Proposed changes to EID rejected

The UK Government’s proposed amendment to the EU regulations on sheep identification (EID) has been  thrown out by the Council of Agricultural Ministers at their meeting in Luxembourg on Tuesday (23 June).

The proposed changes, which would have delayed individual tagging of sheep until they left the holding of their birth, won support from Ireland, Germany, Hungary and Slovakia but were not accepted by lead Commissioner Androulla Vassiliou.

Despite the setback NFU Scotland  president Jim McLaren said the union remained committed to fighting the proposals which he said could see hundreds of farmers walk away from the industry if they were implemented in the current form.

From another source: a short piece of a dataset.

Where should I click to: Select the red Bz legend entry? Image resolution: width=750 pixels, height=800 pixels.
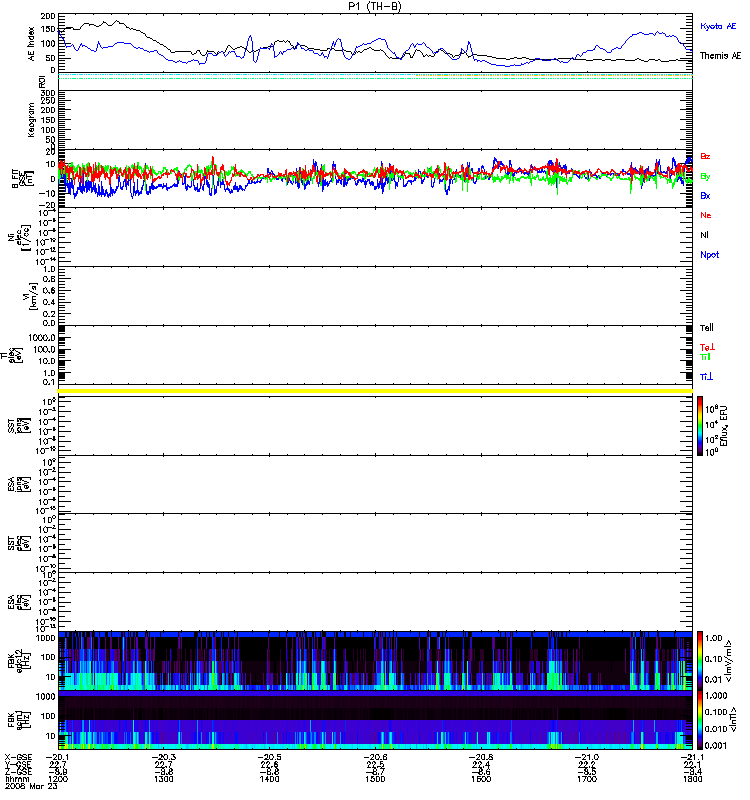point(706,157)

Mr McLaren also hinted that farmers may take to the streets in protest as the date of implementation grows closer.

“The sense of frustration farmers have with these proposals is growing and co-ordinated protest at a European level may yet be required,” he said.

“These regulations,  if unchecked, will bring a move to electronic tagging and the need to record the movement of every individual sheep.

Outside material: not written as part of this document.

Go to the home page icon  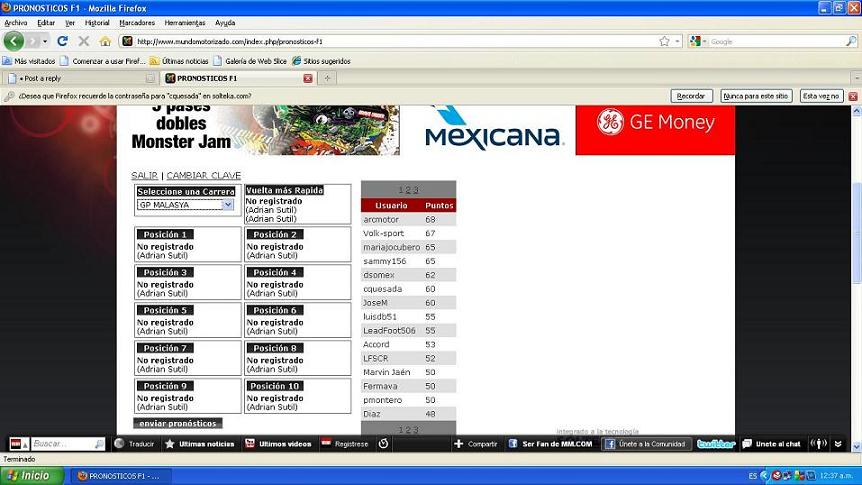[x=105, y=41]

“That is an unacceptable level of cost and bureaucracy for no real benefit and we owe it to our members to fight these proposals tooth and nail.”

Mr McLaren has requested a meeting with Commissioner Vassiliou at which he intends to spell out that the proposals will deliver no additional benefit in terms of animal disease traceability.

“We will want to see her stand by her offer of flexibility in implementing the regulation made at the previous council meeting,” he added. “The fight for change goes on. I remain convinced that scope for considerable compromise still exists.”